Ich packe meine Sachen für einen Kurzaufenthalt in meinem Lieblingskrankenhaus. Ein kleiner chirurgischer Eingriff steht an, nichts Dramatisches, aber doch ein Ereignis, dessen Urlaubscharakter sich nur durch gründliche Vorbereitung erschließen lässt.
Also verordne ich mir als Programm zur Erbauung:
1. Ein paar Pink-Floyd-Alben aus den späten 1960-er und frühen 1970-er-Jahren, die ich in meiner Jugend als psychedelischen Lärm abgetan hatte und denen ich jetzt, im fortgeschrittenen Alter, eine neue Chance geben will.
2. Einen aktuellen Steven-Wilson-Remix des Jethro-Tull-Samplers „Living in The Past“, auch aus den 1970-ern, der 2025 unter dem Titel „Still Living in the Past“ neu veröffentlicht wurde – ein Motto, das meine aktuellen musikalischen Bedürfnisse auf den Punkt bringt.
3. „Stabat Mater“ von Antonio Vivaldi in einer Aufnahme aus dem Jahr 1991 mit dem damals hochgelobten Jochen Kowalski. Ich werde testen, ob mir meine strikten Vorbehalte gegenüber Countertenören immer noch unangenehm aufstoßen.
4. Die hochgelobte Fernsehserie „Mad Men“, die schon lange auf meiner „To-do-list“ steht, für die ich mir aber doch nie Zeit gegeben hatte.
Mit diesem Rucksack, ergänzt durch ein paar physische Utensilien, die mich durch die beiden Nächte begleiten sollen, trete ich meinen Urlaub im Hotel der Barmherzigen Brüder und Schwestern an.
Der netten jungen Ärztin am Empfang teile ich während der Erstuntersuchung mein Gewicht und meine Körpergröße mit. Den neurologischen Schnelltest (unter anderem muss ich mit den Augen der Spitze eines Kugelschreibers folgen) bestehe ich mit Bravour. Die Assistentin, die unmittelbar mit der Blutdruckmessung begonnen hat, bitte ich mutig, mir doch noch eine zusätzliche Minute Ruhe zu gönnen. Und tatsächlich sind meine Werte bei der zweiten Messung nahezu so normal niedrig wie zu Hause (einen kleinen Weißkittel-Effekt darf es ja geben).

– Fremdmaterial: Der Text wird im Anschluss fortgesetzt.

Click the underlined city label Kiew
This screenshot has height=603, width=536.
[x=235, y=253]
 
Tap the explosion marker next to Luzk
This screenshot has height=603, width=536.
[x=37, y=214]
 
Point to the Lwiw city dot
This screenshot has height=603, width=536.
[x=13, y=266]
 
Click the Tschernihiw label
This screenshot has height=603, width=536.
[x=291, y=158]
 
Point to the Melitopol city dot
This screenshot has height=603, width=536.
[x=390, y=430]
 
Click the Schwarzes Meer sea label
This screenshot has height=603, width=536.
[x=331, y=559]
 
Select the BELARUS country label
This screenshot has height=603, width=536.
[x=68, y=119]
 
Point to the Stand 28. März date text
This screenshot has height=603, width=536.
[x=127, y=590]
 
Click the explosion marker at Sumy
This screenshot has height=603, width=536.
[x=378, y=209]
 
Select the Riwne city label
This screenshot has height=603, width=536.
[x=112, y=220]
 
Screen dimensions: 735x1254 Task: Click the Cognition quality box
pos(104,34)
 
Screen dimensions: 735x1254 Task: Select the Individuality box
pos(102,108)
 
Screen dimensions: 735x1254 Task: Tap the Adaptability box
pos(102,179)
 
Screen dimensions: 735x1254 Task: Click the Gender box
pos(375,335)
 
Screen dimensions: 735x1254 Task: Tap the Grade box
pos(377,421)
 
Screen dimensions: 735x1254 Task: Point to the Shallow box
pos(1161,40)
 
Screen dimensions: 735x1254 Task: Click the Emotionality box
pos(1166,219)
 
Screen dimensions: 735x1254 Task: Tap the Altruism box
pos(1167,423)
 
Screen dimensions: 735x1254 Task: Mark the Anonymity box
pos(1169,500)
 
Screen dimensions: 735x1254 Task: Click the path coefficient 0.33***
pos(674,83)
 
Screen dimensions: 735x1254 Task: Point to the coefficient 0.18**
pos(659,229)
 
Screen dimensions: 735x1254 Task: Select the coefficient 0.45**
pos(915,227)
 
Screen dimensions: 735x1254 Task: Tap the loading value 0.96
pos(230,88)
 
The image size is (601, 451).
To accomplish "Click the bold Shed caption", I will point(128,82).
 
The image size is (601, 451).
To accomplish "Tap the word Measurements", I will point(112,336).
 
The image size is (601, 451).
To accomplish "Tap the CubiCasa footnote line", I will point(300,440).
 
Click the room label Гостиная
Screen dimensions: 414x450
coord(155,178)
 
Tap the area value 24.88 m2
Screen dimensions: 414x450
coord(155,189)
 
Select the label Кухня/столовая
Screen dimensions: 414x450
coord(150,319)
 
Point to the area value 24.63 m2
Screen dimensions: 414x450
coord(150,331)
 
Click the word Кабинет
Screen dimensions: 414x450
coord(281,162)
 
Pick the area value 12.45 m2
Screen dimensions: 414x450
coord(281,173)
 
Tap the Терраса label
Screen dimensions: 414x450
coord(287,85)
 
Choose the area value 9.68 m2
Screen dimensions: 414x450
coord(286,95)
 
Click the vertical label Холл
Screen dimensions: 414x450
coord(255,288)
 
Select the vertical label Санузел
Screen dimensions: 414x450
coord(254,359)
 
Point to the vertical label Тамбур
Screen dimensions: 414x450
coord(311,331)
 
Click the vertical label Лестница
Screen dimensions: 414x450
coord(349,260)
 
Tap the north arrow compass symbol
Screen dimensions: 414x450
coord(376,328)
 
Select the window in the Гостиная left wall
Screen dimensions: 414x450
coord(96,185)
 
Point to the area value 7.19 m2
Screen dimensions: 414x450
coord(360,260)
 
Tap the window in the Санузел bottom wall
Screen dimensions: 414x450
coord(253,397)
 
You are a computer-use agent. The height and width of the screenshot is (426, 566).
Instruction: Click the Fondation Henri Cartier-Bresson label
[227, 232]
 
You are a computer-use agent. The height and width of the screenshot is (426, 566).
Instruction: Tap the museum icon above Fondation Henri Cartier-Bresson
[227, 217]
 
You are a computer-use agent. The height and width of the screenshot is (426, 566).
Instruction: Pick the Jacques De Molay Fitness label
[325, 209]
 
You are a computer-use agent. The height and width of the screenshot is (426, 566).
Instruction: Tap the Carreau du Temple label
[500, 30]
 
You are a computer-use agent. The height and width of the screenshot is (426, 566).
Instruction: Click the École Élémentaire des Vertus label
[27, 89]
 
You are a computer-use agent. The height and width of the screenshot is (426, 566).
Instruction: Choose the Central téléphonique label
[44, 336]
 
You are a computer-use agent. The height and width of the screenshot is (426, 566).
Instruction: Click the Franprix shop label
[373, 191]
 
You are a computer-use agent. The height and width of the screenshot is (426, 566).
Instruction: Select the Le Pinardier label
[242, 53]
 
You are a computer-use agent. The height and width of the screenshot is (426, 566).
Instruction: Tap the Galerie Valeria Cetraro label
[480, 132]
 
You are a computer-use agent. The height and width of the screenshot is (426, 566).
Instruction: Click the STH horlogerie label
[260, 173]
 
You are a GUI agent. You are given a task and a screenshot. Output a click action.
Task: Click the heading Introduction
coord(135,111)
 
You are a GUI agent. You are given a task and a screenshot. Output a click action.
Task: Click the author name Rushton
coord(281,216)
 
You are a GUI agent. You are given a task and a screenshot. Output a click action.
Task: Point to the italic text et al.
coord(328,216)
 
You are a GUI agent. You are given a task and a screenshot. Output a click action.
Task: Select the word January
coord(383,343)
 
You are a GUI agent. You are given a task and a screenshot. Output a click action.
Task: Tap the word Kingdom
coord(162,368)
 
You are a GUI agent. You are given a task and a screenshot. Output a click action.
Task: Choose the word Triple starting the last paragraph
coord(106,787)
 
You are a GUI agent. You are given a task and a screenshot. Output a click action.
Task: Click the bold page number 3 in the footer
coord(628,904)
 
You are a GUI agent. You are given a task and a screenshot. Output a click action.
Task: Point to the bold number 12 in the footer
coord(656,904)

Dann rücke ich in die Station ein. Der Schwester teile ich beim Aufnahmegespräch mein Gewicht und meine Körpergröße mit, und bald folge ich ihr in gespannter Erwartung in das Vierbett-Zimmer, das mir mein Schicksal diesmal zugewiesen hat. Meine Mitbewohner sind der größte Unsicherheitsfaktor in diesem sorgfältig durchplanten Abenteuer-Urlaub.
Und, au weh!
Rechts von mir brütet ein alter, zuckerkranker Mann kroatischer Herkunft in seinem Bett. Er spricht kein Deutsch und wird sich in der Nacht als äußerst unruhiger Mitbewohner entpuppen, der offenbar zu keiner befriedigenden Schlafstellung findet. Sein Mobiltelefon dröhnt gelegentlich in voller Lautstärke. Erst nach und nach gelingt es mir zu verinnerlichen, dass dieser Schreck-Klingelton zum Grundgeräuschpegel gehört.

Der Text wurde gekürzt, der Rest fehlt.